Les livres-mémoires d'anciennes prostituées ne font plus recette depuis longtemps. Ces récits racontant les misères et les joies de leur métier ont eu leur temps de gloire dans les années 80. Côté technique, on y a tout vu. Aujourd'hui, on tire les dernières nouvelles sur le sex business suisse de la presse économique qui signale régulièrement les avancées de la branche. Les clubs à plaisir le long de l'autoroute A1, entre Zurich et Olten, prennent de plus en plus l'allure de PME modernes, proprettes et bien organisées, avec parking couvert, comptabilité sur ordinateur et contrôle hygiénique comme chez Mövenpick.

Les clients très nombreux, des hommes de tous les milieux, ne montrent d'ailleurs plus aucune gêne de se montrer à poil dans un établissement où ils risquent quand même de rencontrer dans le sauna leur chef, leur concurrent ou leur avocat. Difficile, dans cette atmosphère plutôt détendue, de lancer sur le marché un nouveau livre témoignage d'une ancienne prostituée. En principe, ça n'intéresse plus. A moins que l'on fasse ce que toute putain qui respecte son métier ne se permettra jamais de faire: citer des noms. Eh oui! Il faut s'adapter au marché. C'est comme pour les magazines de mode ou de sexe: un mannequin sans nom, sans identité, aussi sexy soit-il, n'intéresse pas tellement le public. Max, le magazine in au grand format, doit son succès au fait qu'il réussit à photographier dans leur simple appareil des femmes très connues du monde de la télé, du sport et du show-business.

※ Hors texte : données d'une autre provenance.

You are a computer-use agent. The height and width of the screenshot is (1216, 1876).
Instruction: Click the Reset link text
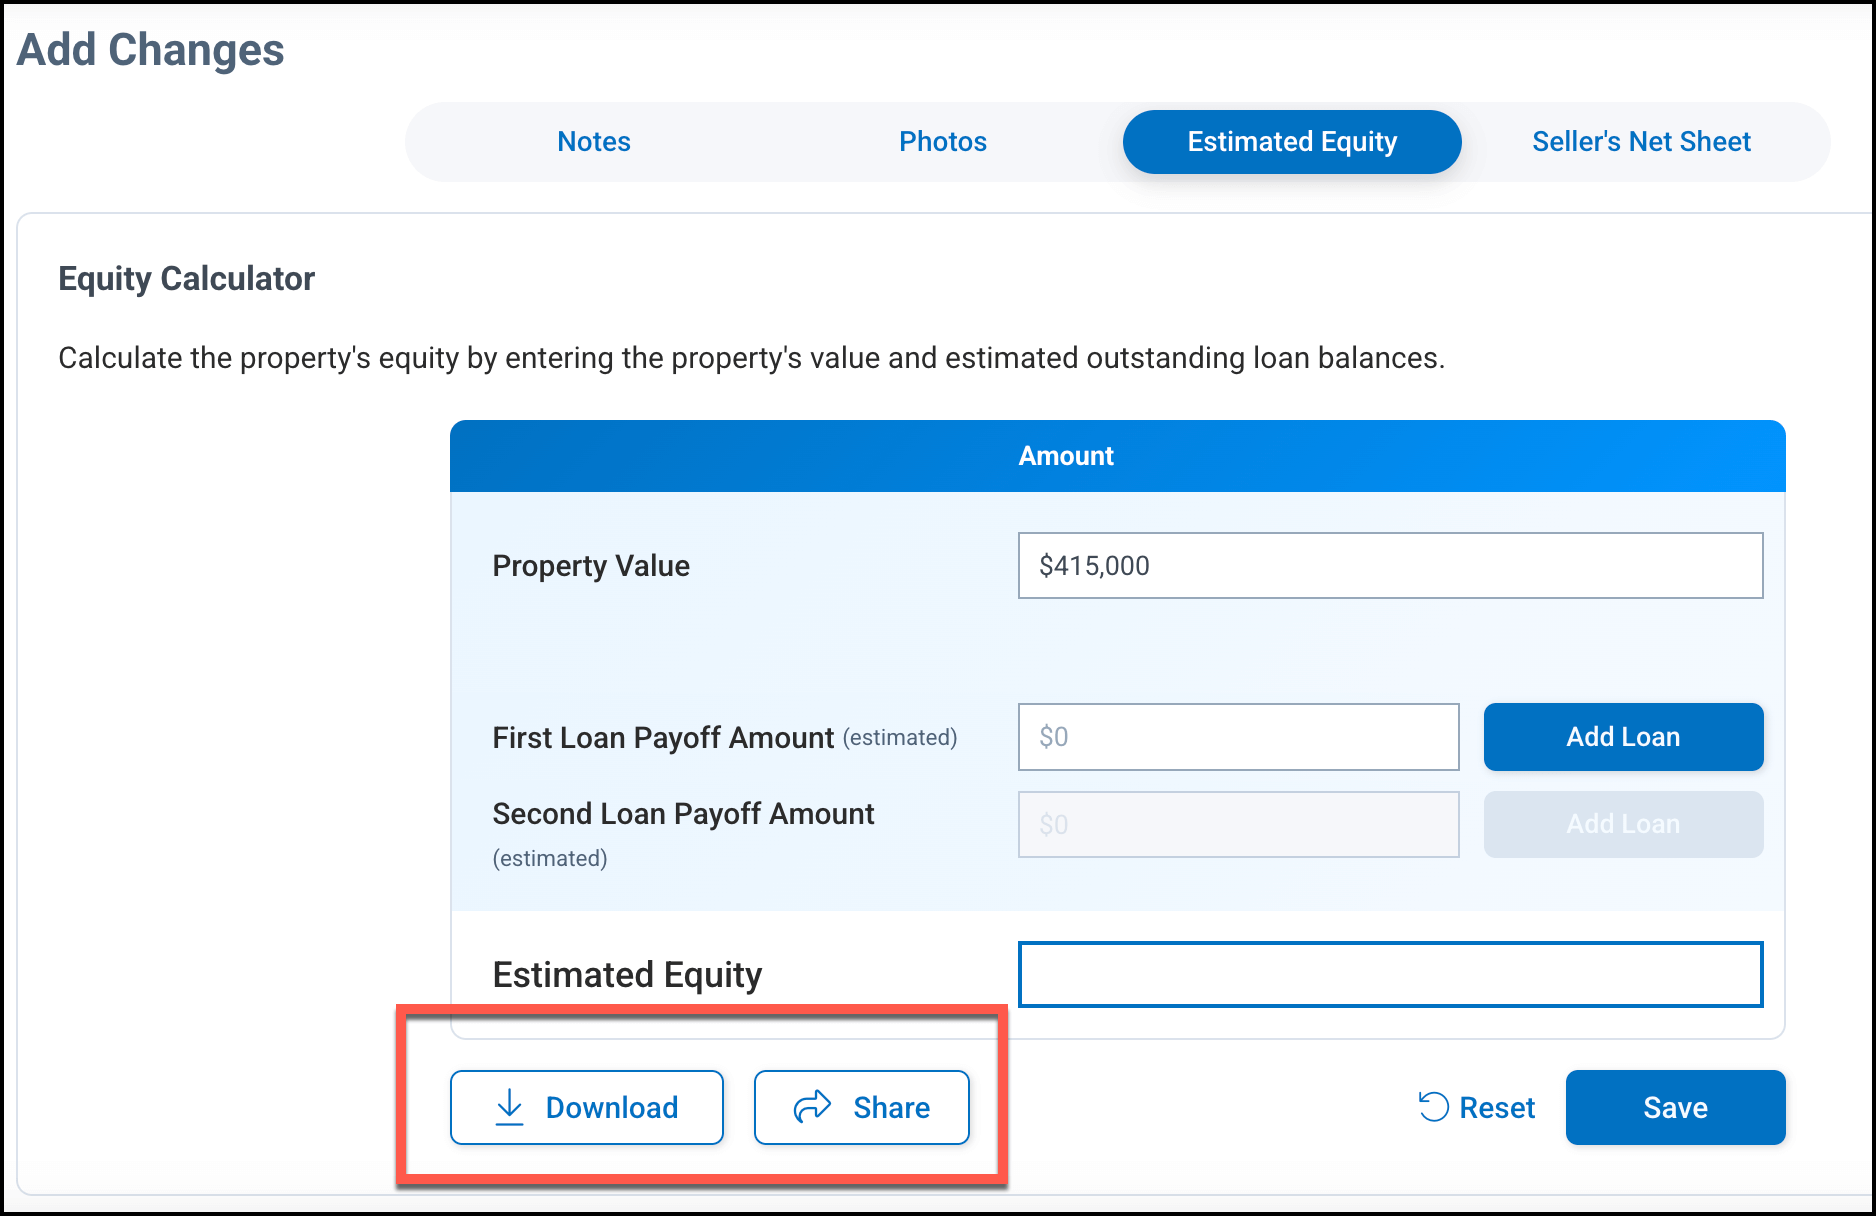[x=1497, y=1108]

Sur sa dernière couverture, on découvre même (fait plutôt rare) une femme suisse toute nue, Michèle Hunziker, la belle épouse du très jaloux Eros Ramazotti. Il fallait donc que l'ex-prostituée bernoise Rita Dolder, si elle voulait que son deuxième livre-mémoire se vende, excite notre fantaisie en citant des noms. Et pas n'importe lesquels. Aussi a-t-elle tout de suite compris que, pour l'édition comme pour la prostitution, il y avait des lois et des interdits, une certaine éthique même à respecter. Mais aussi toutes sortes de techniques pour les détourner. Pour le dire tout cru: dans l'édition aussi on peut très bien vendre du sexe sans vendre son âme et surtout sans finir au poste de police. Avec la différence que les journalistes et éditeurs en question ne vendront jamais leur propre intimité mais toujours celle des autres.

Dans l'édition, pour faire un maximum de ventes, sans vendre son âme, (pour baiser sans embrasser en quelque sorte), il suffit de faire des allusions, de donner une description très nuancée de quelqu'un, sans citer son nom. Comme cela a été fait par Mme Dolder dans son dernier livre. Voilà que le pays entier se pose beaucoup plus de questions sur la personnalité en question que sur ceux (l'auteur, l'éditeur) qui jettent de la boue, gratuitement, sans preuve, contre un magistrat intègre, dont la vie privée ne regarde personne – en principe. Le mal est fait, le but de l'opération est atteint: on parle du livre. Putain de succès: la totalité du tirage du livre-mémoire de Mme Dolder chez le très respecté Zytglogge Verlag à Berne a été vendue en quelques jours. La prostitution éditoriale est une bonne affaire.

* Rédacteur en chef de la «Schweizer Illustrierte».